There's something about coming home that makes a trip that much more fun. Turning off the freeway my feet start tingling as I glide past the fields of peas and rows of corn. As I near my driveway I'm welcomed by tall strands of hops reaching toward the sky and the trees wave in the wind as if to ensure I know I've been missed.

I've been entertaining a long trip...quitting the job and just taking a few months to travel around the States just for the pure joy of doing so. I'm not frightened by what lays ahead but by what I may miss while I'm gone...the trees changing colors in Fall, the hop harvest and the tomatoes turning red on the spindly plants in my garden...the Trout kisses and riding the 4-wheeler around the fields, her chasing me or me chasing her, Trout smiles wide enough to fill a heart that's spent a lifetime breaking.

Maybe I'll ride off into the sunset. But even if that happens what I'd be looking forward to most is the homecoming. Because home is where the Trout is and the friends are. Thank you all.
Riding through Vancouver on the back of the Beast heading toward yet another meeting with a friend of a friend I glance up and see the blue sky and the clouds like painted whisps from the Heavens. The sun is slowly fading and my belly is full of a Vera's Burger , more specifically the Canukian Bacon Burger. Yummy. Burgers with another friend of a friend just met earlier at their penthouse loft with a great view of the water. I met Neil from Onewheeldrive.net (http://www.onewheeldrive.net/) and Kevin and immediately thought "Wow, these guys are fun!" Lots of motorcycles in the basement garage and lots of motorcycle gear in the loft yet an amazing amount of personality from both. Best part of the trip thus far as the laughter flowed like fine wine.
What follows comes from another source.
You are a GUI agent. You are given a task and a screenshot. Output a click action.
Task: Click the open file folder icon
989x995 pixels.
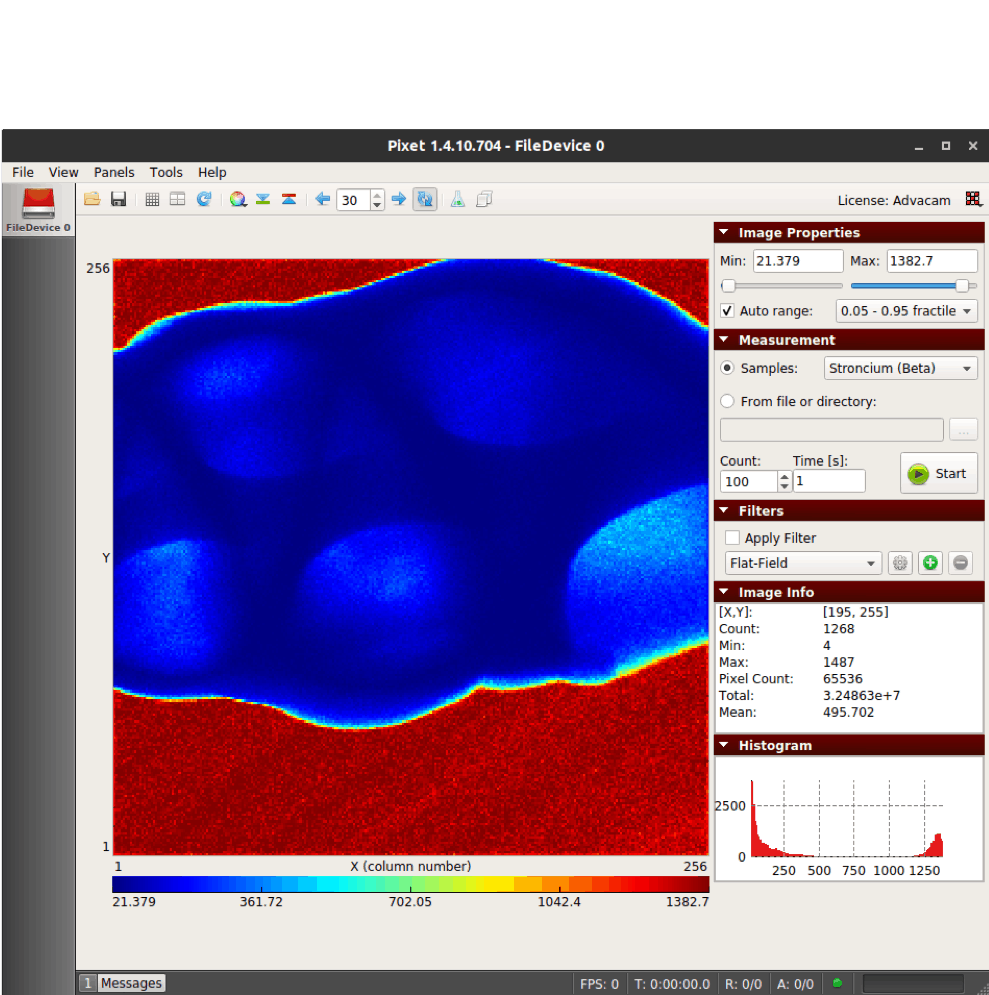pos(92,199)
On the way back to the hotel I found myself thinking about how people ride. I started pondering the way I ride. I wondered what the best way was. I would assume someone who has ridden more and been more places knows how to ride better than I. I mean, I've been in my backyard essentially. But then I wonder if being all over the world really should be the deciding factor in your riding ability. I mean, it's easier to say someone who has ridden farther is a much better rider than I will ever be...but maybe being a good rider doesn't just encompass where you've been. In my mind it should also include how safe you are, whether the decisions you make are sound and reasonable, and maybe how many drivers you piss off by simply being on the road.
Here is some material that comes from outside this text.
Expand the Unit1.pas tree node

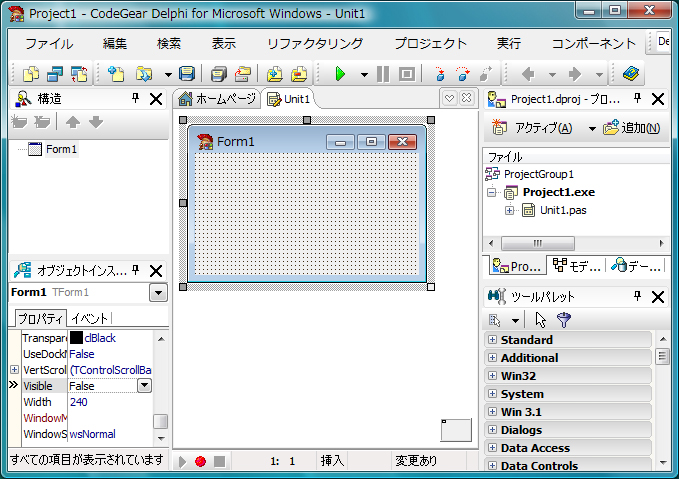coord(510,210)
Being all over the world gives someone an automatic gold star, sure. But maybe it's only by the grace of God that they made it that far. And, well, it does give bragging rights that I'll never have. But still, I say it's a bit of a cop out. I mean after all, just because you do something doesn't mean you're good at it.

Just sayin!
Viewed Vancouver BC from the back of the Beast today. It's a good thing that I already know how to ride because if I didn't, I wouldn't dare get on a bike again. Riding on the back, trusting your life to someone else, sucks. It's a lot like being on a roller coaster that could go anywhere at any time that brakes at the last minute. Weaving in and out of traffic, no turn signals, tires screeching, people glaring, pedestrians running, holding on for dear life thinking, "why isn't anyone as pissed as I am?" Finally a yuppie in a Toyota Landcruiser gets cut off and honks his horn not bothering to slow down and almost landing me on his hood. I want to turn around and thank him for honking and ask if I can have a ride back to the hotel.
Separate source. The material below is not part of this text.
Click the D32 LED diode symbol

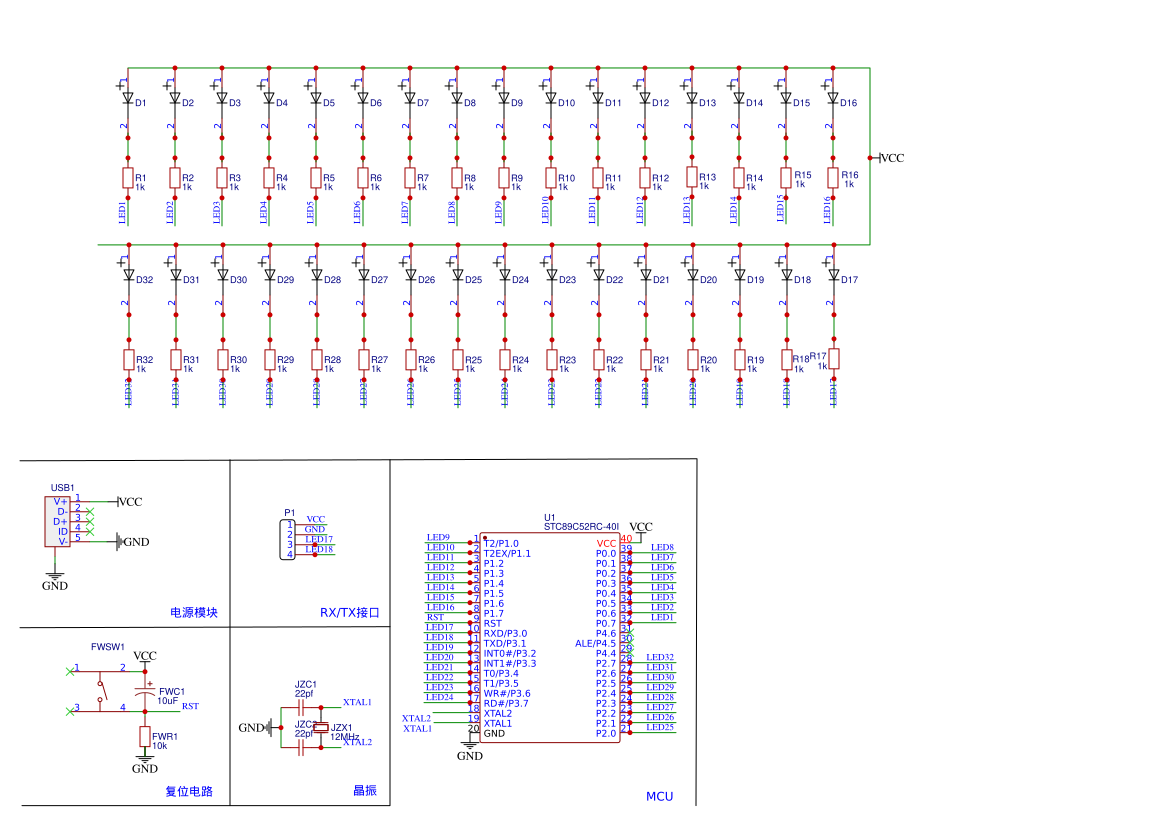coord(128,275)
I had no idea the Beast could maneuver in such a manner. I also had no idea you could whip around a 20mph corner at 55 with a rider on the back, slide between cars with an inch to spare on each side, and basically use your turn signal only when YOU personally think it's warranted. And, well, it's apparently not warranted when you slip between two cars who are cruising at 45 mph with not nearly a car length between them. Yep. Color me freaked. My thighs actually hurt from straddling the bike with all my might and the prayers I said and promises I made while under duress will keep me being a good girl for years to come.

On second thought, maybe not. But still, I learned a valuable lesson. Never let someone put you on the back of your bike. It's your bike, you ride it. Because really, no one rides like you do.
From Portland, OR the ride to Canada is about 5.5 hours. I'd like to say it's a scenic ride but trudging up I-5 and through Seattle traffic is a lot like going to the dentist and having a root canal. Nonstop traffic once you are outside of Seattle and all the way through town. By the time I was through it both my wrists were burning from the constant shifting and braking. My allergies and asthma were acting up due to the smog...cars bumper to bumper zipping in and out of lanes as if moving one over would accomplish some great feat.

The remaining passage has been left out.